---------- Provided data ----------

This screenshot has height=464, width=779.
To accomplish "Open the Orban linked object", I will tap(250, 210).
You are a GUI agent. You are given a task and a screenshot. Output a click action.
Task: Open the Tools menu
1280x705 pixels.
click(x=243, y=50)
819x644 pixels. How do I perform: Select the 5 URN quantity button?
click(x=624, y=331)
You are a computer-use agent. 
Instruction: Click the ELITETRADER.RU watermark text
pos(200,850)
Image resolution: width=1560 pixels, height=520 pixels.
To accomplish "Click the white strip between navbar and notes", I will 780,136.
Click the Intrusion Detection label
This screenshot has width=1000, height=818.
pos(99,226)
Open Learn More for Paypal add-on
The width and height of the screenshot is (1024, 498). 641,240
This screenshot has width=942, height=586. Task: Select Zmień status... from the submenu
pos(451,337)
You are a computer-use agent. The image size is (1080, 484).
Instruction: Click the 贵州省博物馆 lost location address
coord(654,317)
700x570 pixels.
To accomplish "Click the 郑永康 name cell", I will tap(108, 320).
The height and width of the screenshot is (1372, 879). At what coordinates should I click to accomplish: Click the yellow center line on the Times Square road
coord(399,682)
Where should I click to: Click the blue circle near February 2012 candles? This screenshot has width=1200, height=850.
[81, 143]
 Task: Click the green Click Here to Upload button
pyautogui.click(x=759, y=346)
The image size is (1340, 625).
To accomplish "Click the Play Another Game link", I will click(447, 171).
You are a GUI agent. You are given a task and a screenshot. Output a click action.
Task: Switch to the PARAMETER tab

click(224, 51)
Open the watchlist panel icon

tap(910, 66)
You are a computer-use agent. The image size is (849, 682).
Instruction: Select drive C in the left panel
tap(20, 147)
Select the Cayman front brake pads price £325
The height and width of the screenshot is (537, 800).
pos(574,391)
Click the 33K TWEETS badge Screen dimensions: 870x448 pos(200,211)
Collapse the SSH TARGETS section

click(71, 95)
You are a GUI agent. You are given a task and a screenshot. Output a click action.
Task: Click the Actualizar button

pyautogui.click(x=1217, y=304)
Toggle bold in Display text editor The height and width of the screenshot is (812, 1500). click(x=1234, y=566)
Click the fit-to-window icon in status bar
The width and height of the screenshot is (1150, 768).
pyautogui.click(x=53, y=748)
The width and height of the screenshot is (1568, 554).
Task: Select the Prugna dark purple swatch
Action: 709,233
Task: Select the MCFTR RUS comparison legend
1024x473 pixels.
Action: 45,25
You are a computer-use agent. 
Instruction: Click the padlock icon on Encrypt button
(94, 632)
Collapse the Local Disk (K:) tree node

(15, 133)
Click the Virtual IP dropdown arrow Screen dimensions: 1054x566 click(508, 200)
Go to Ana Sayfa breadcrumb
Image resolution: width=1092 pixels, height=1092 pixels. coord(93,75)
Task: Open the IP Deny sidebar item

----------

- _Assignment_: The range runs from the line above containing "The height and width of the screenshot is (537, 800)." to the line containing "Click the fit-to-window icon in status bar", inclusive. Restate those lines word for word and no others.

- _Task answer_:
The height and width of the screenshot is (537, 800).
pos(574,391)
Click the 33K TWEETS badge Screen dimensions: 870x448 pos(200,211)
Collapse the SSH TARGETS section

click(71, 95)
You are a GUI agent. You are given a task and a screenshot. Output a click action.
Task: Click the Actualizar button

pyautogui.click(x=1217, y=304)
Toggle bold in Display text editor The height and width of the screenshot is (812, 1500). click(x=1234, y=566)
Click the fit-to-window icon in status bar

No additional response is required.